Yani kısacası alkolün sebep olduğu hastalıklar Avrupa ülkelerinde sağlık sektörüne büyük yük oluştururken ülkemiz düşük alkol tüketimi ile bu yükten korunmaktadır.
Yine raporda, alkol tüketiminde Türkiye'nin kişi başı yılda 1,5 litre ile Avrupa'daki en düşük orana sahip olduğu vurgulanarak, nüfusun yüzde 83'ünün hiç alkol kullanmadığının altı çizildi. Bilindiği gibi diğer Avrupa ülkelerinde kişi başına alkol tüketimi 8, hatta 9 litreyi bulmakta.
PARALEL BABASI
Yakın bir dostumla görüşürken komiser olan oğlunun paralel örgüte mensup olduğunu söyledi ve şu soruyu yöneltti:
"Oğlum görevinde dürüsttür. Küçük paralara kendini kesinlikle satmaz. Bunun devlete, millete ne zararı var ki? Hükümet neden bunların üzerine gidiyor anlayamıyorum."
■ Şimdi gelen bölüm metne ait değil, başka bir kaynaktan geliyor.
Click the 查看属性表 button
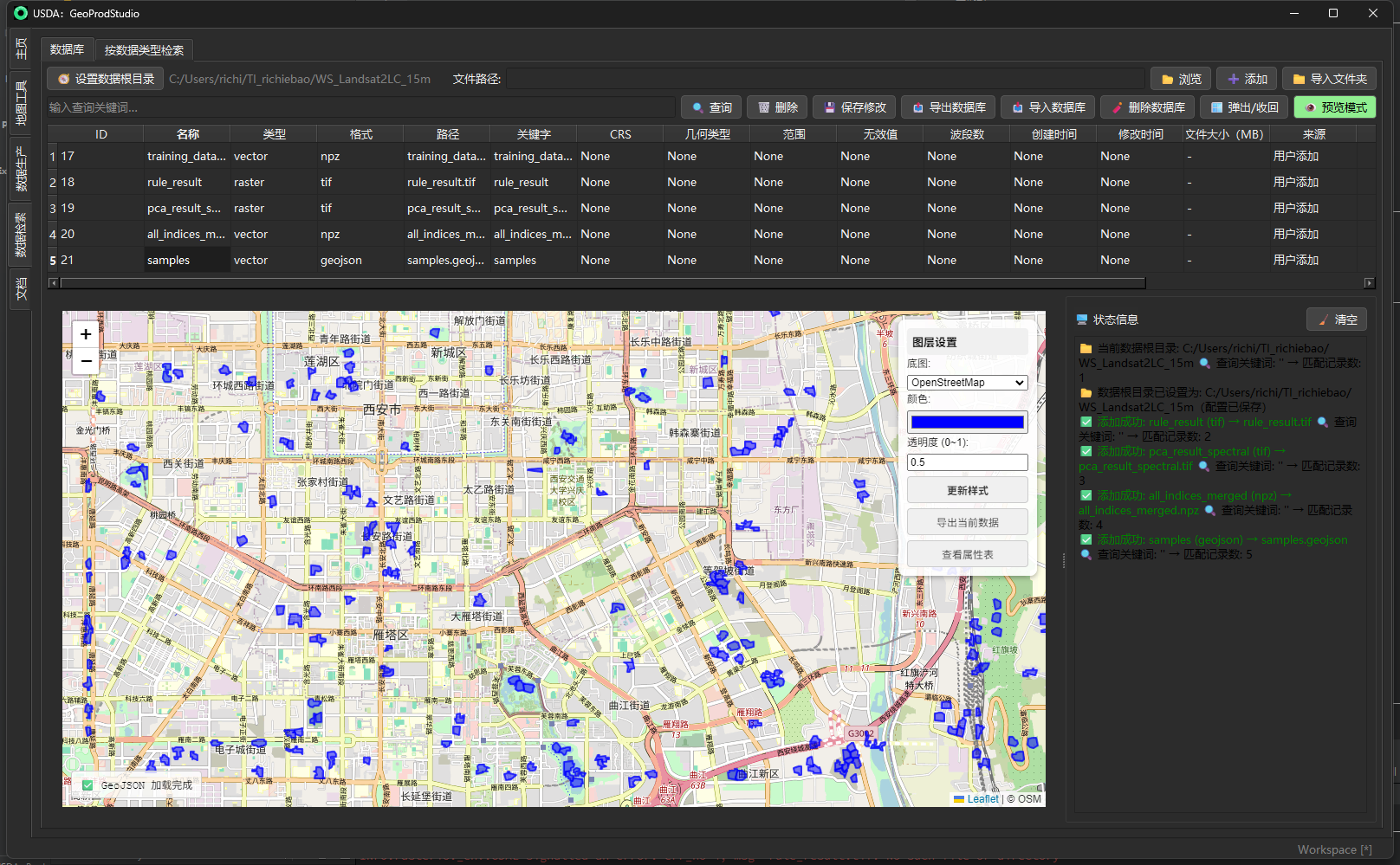 967,555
Dostum paralel değildi. Ancak paralele yapılan operasyonları anlayamıyordu. Kendisine sordum: "Tamam. Oğlun dürüsttür. Tebrikler. Ancak diyelim falanca önemli bir kurumda inceleme yapıyor olsa ve kendisine o kurumun paralel hareket için zararlı olduğu ve batırılması gerektiği söylense oğlun ne yapar? Üstelik hile ile, sahte evraklarla, hangi yolla olursa olsun böyle yapılsın diye paralel emir gelse tavrı ne olur? Dürüstlükten, doğruluktan sapar mı?"
Dostum başını eğdi ve "Gelen emri aynen uygular, ben öyle olduğunu düşünüyorum" diye cevap verdi.
Dostuma verdiği bu cevapta tehlikenin büyüklüğünü görmesi gerektiğini söyledim, sesini çıkarmadı.